Près de deux mois après la remise du rapport Lescure sur « la politique culturelle à l’ère des contenus numériques », censé mettre un terme au règne de la Hadopi, le gouvernement continue d'entretenir le flou sur ses intentions réelles.
Mardi 9 juillet, le ministère de la culture a ainsi publié, au Journal officiel, le décret supprimant la peine de coupure de l’accès à internet en cas de téléchargement illégal. Une mesure attendue, mais qui laisse en suspens de nombreuses questions sur l’avenir de la Hadopi.
« En cas de condamnation, le juge ne pourra plus prononcer de peine complémentaire de coupure d’accès a internet », s’est félicitée devant la presse la ministre Aurélie Filippetti. Cette sanction, stade ultime du dispositif de « riposte graduée » de la Hadopi, était en effet l’un des symboles de la politique répressive envers les internautes. Ainsi, elle sanctionnait non pas le fait de télécharger, mais le « défaut de surveillance de son ordinateur », un moyen de rendre chaque possesseur directement responsable, même en cas d’usage par un tiers.
Préconisée par le rapport Lescure, la suppression de cette peine pourrait cependant n’avoir que peu de conséquences. En tous cas, elle ne répond pas aux nombreuses inquiétudes sur le futur dispositif de lutte contre le téléchargement illégal que le gouvernement prépare actuellement.
En effet, en près de trois années d’existence, la sanction de coupure d’accès à internet n’a été appliquée qu’une seule fois, au mois de juin dernier, contre un internaute qui s’est vu priver de connexion durant quinze jours. Or pour remplacer cette peine quasiment inappliquée, le décret prévoit d’instituer des amendes administratives sans préciser leur montant ni si celles-ci seraient infligées de manière systématique. En fonction du montant et du degré d’automaticité de ces amendes, le nouveau dispositif pourrait ainsi finalement se révéler beaucoup plus répressif que la peine de suspension.
Lors de son audition par les députés, au mois de juin, Aurélie Filippetti s’était pourtant prononcée contre ce type de sanction : « Je ne pense pas que cela doit être une sanction administrative, parce qu’une sanction administrative a quelque chose d’automatique et le juge administratif n’a pas de latitude d’appréciation concernant l’opportunité des poursuites », avait ainsi déclaré la ministre devant les parlementaires.

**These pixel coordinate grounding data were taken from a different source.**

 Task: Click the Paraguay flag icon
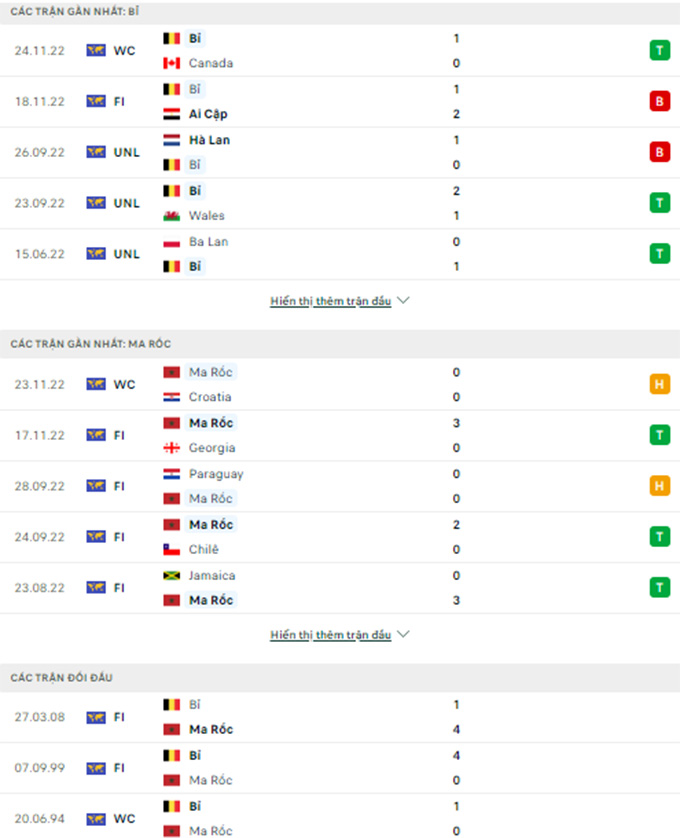click(171, 474)
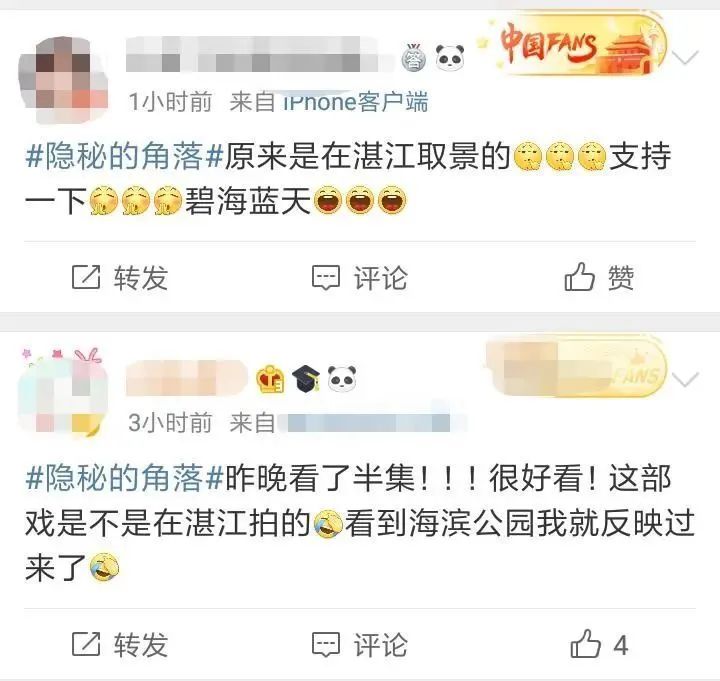Open the 中国FANS badge on the first post
720x681 pixels.
(573, 46)
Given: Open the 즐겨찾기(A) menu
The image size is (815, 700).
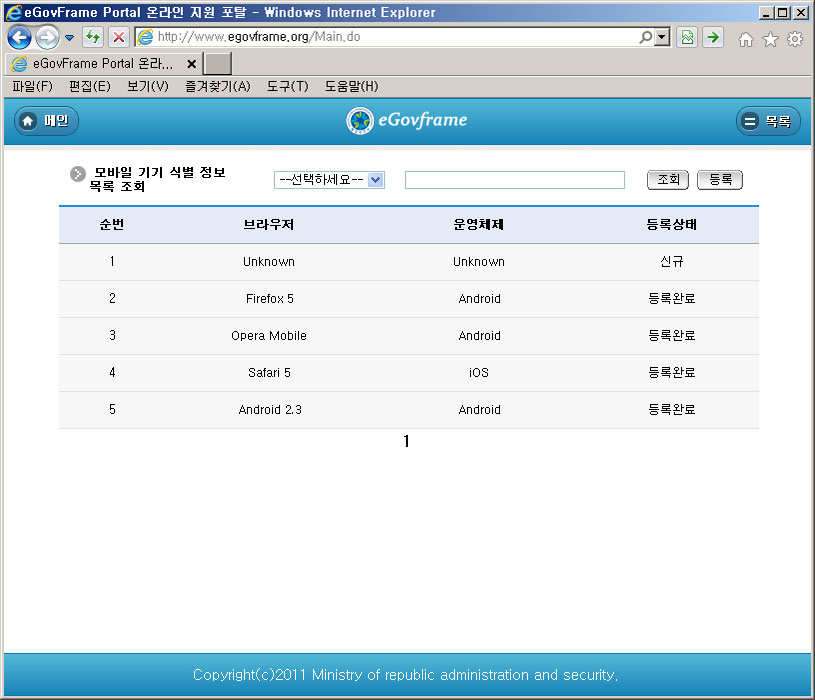Looking at the screenshot, I should pos(217,87).
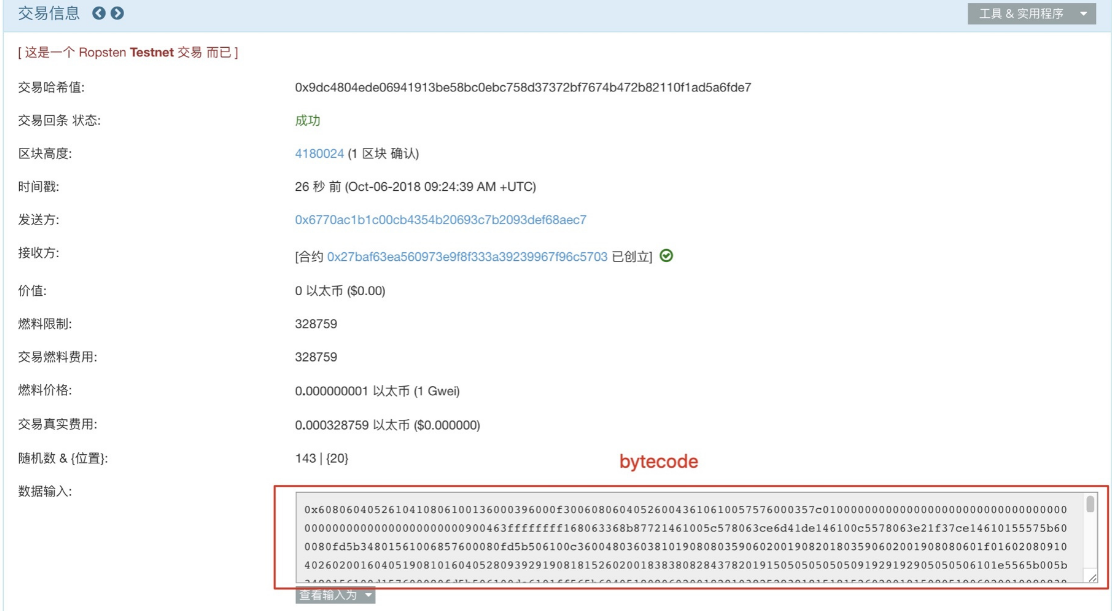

Parmi les questions en suspens, figure également celle de l’autorité qui serait chargée de faire appliquer ces amendes. Sur ce point, le rapport Lescure proposait de supprimer la Hadopi et de transférer ses pouvoirs, et notamment son pouvoir de sanctions, au Conseil supérieur de l’audiovisuel (CSA). Une perspective qui était pourtant loin de réjouir le président du CSA, Olivier Schrameck. « Je ferai ce que décideront les pouvoirs publics », expliquait-il fin mai à Mediapart. « Mais, en tous cas, je ne veux pas que cette institution devienne un “CSA gendarme”, et je serai extrêmement attentif sur ce point. »
Or, lors de la conférence de presse de mardi, Aurélie Filippetti a bien confirmé, et pour la première fois de manière aussi claire, que « la riposte graduée, sous sa forme aménagée du nouveau décret, sera transférée au CSA ». Si la loi en préparation devant transposer les propositions du rapport Lescure dans le droit confirme la mise en place d’amendes, le CSA se verra donc bien dans l’obligation de se coiffer d'un képi.
La publication de ce décret a d’ailleurs été critiquée par l’association de défense des internautes La Quadrature du net. « Il ne s’agit que d’un effet d’annonce », écrit l’association dans un communiqué. « La page ne sera définitivement tournée que lorsque tout le dispositif de la Hadopi (riposte graduée, délit de négligence caractérisée, ordonnance pénale) sera définitivement abrogé, et que les droits culturels du public à partager la culture seront effectivement reconnus par la loi. »
À moins qu’au moment du passage du texte devant les députés, ces derniers ne décident finalement d’une autre solution… Depuis quelques semaines, un consensus se dessine autour de l’instauration d’une licence globale, un dispositif de légalisation des échanges non marchands en échange d’une contribution forfaitaire. Défendue par le président de la commission des affaires culturelles Patrick Bloche, évoquée devant les députés par Aurélie Filippetti et Pierre Lescure, cette solution a même récemment reçu le soutien inattendu de la Hadopi elle-même. Or, dans l’hypothèse d’une légalisation des échanges non marchands, la question des amendes deviendrait elle-même caduque, faute de contrevenants à sanctionner. Contacté par Mediapart, le CSA n’a pas souhaité s'exprimer sur la question.